Final answer:
The given statement "The variable q represents 1 - p in the success-failure condition." is true, thus the correct option is A.
Explanation:
In order to understand why the variable q represents 1 - p in the success-failure condition, we must first understand what these variables represent. In statistics, p is commonly used to represent the probability of success in a given event. Therefore, 1 - p would represent the probability of failure. Now, in a success-failure condition, there are only two possible outcomes - success or failure. This means that if the probability of success is p, then the probability of failure must be 1 - p.
But why is this represented by the variable q? This is where the concept of complementary events comes in. Complementary events are two events that cannot occur simultaneously and together, they make up the entire sample space. In this case, the events are success and failure. Since they cannot occur at the same time, the probabilities of these events must add up to 1 (or 100%). Therefore, q is used to represent the probability of failure because it is the complement of p.
To further understand this concept, let's look at an example. Let's say a company is conducting a survey to determine the percentage of customers who are satisfied with their product. The probability of a customer being satisfied is p = 0.8. This means that the probability of a customer being dissatisfied is 1 - 0.8 = 0.2, which is represented by the variable q. So, if we were to calculate the proportion of dissatisfied customers, we would use the formula q = (1 - p) = (1 - 0.8) = 0.2.

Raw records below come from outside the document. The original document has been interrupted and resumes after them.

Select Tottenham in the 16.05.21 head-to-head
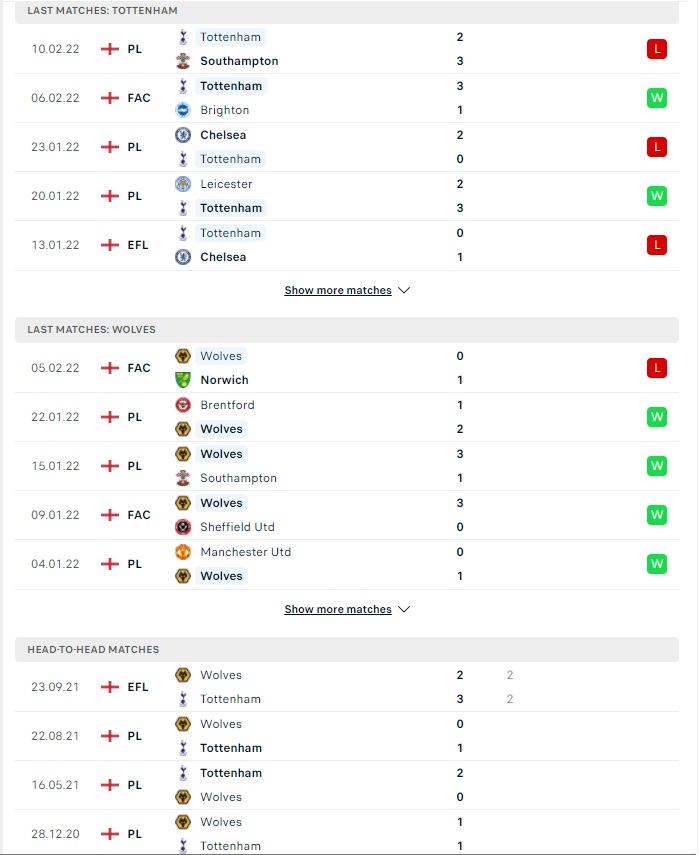This screenshot has height=855, width=700. point(231,773)
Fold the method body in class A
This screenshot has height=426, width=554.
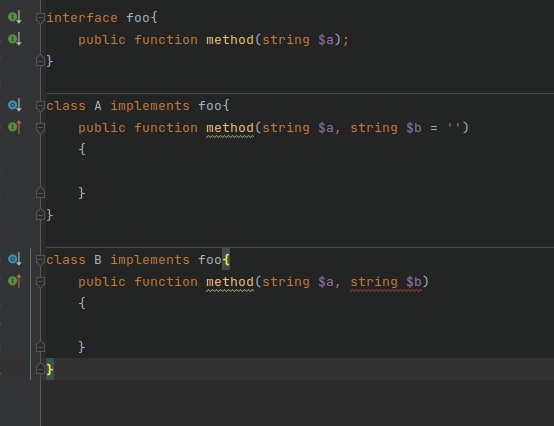(x=40, y=128)
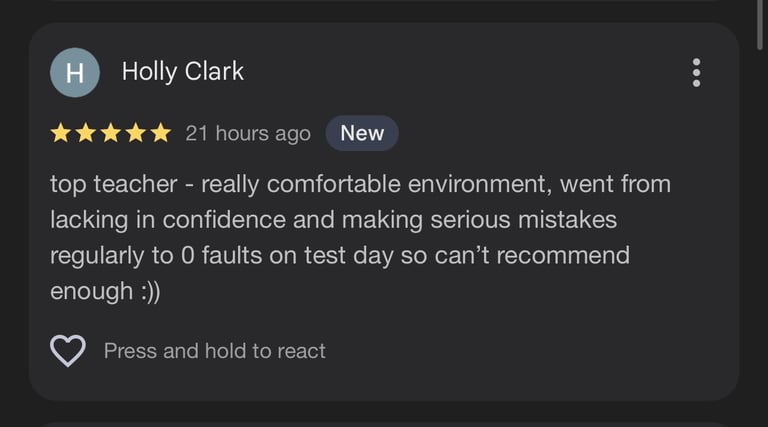
Task: Click the third yellow rating star
Action: 111,133
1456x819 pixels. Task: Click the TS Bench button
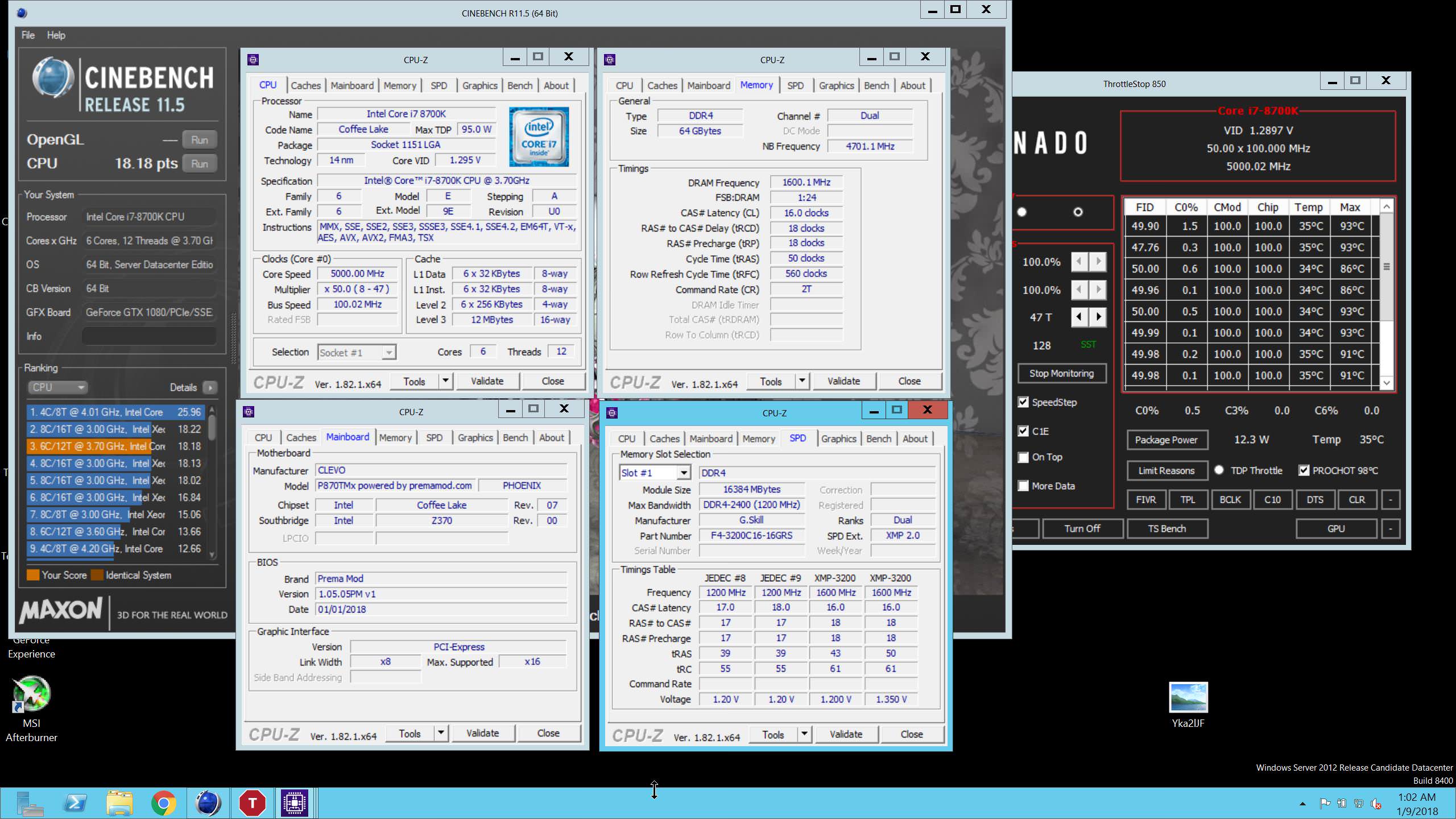coord(1167,528)
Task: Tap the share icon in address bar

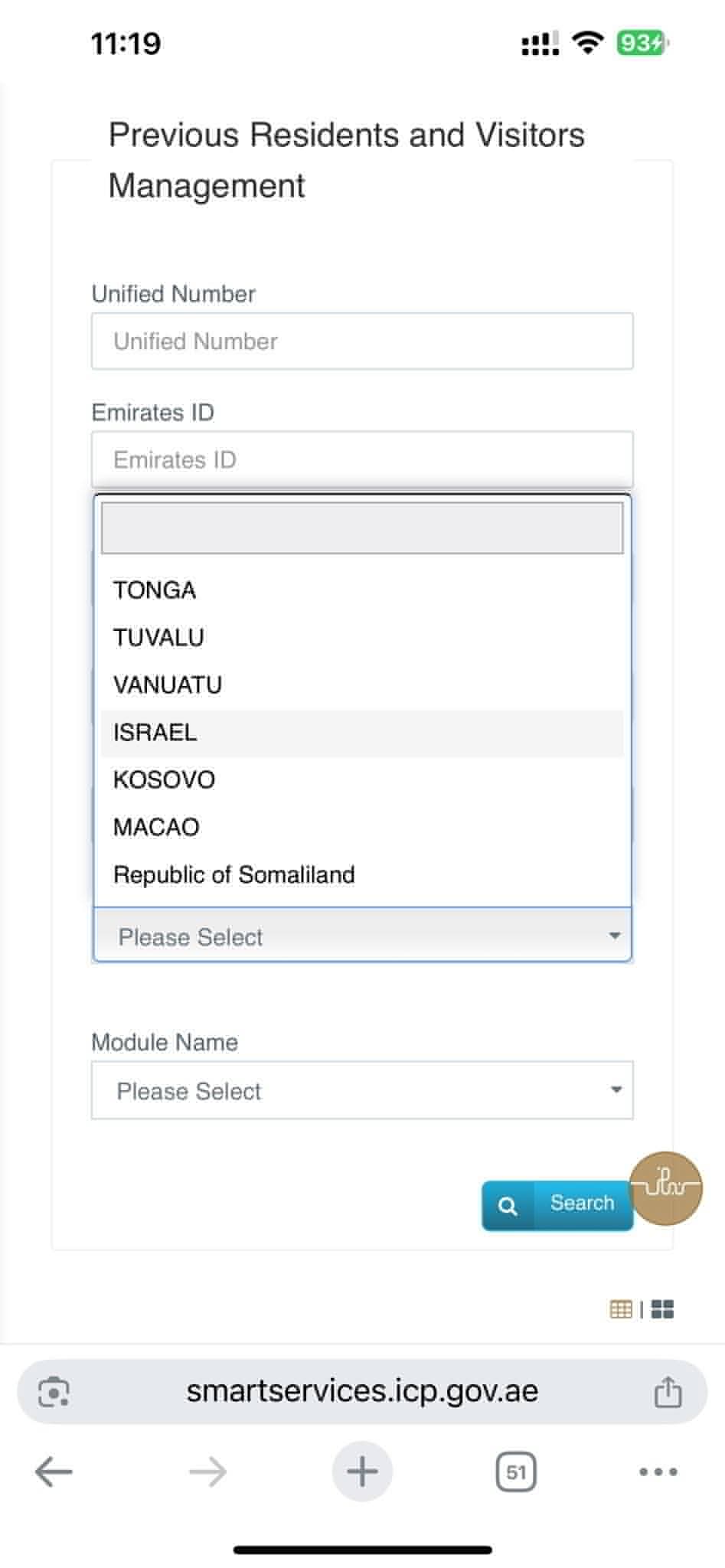Action: 668,1391
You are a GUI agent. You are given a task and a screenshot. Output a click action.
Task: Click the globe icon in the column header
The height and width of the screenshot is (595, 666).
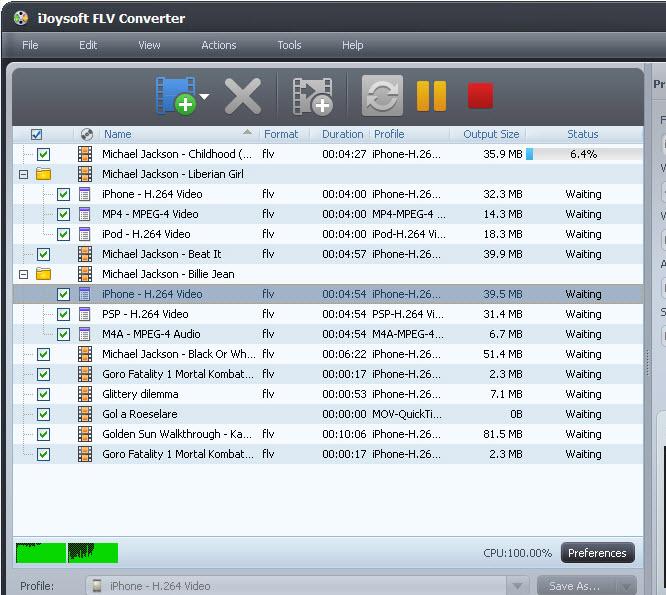point(86,134)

In the context of a success-failure condition, this concept can also be represented using a binomial distribution. In a binomial distribution, we have two possible outcomes - success (represented by p) and failure (represented by q). The formula for calculating the probability of x successes in n trials is P(X = x) = nCx * p^x * (1 - p)^(n-x). Here, p and (1 - p) represent the probabilities of success and failure respectively.
To conclude, the variable q represents 1 - p in the success-failure condition because it is the complement of p and together, they make up the entire sample space. It is important to understand this concept in order to accurately interpret and solve problems involving probabilities and binomial distributions, thus the correct option is A.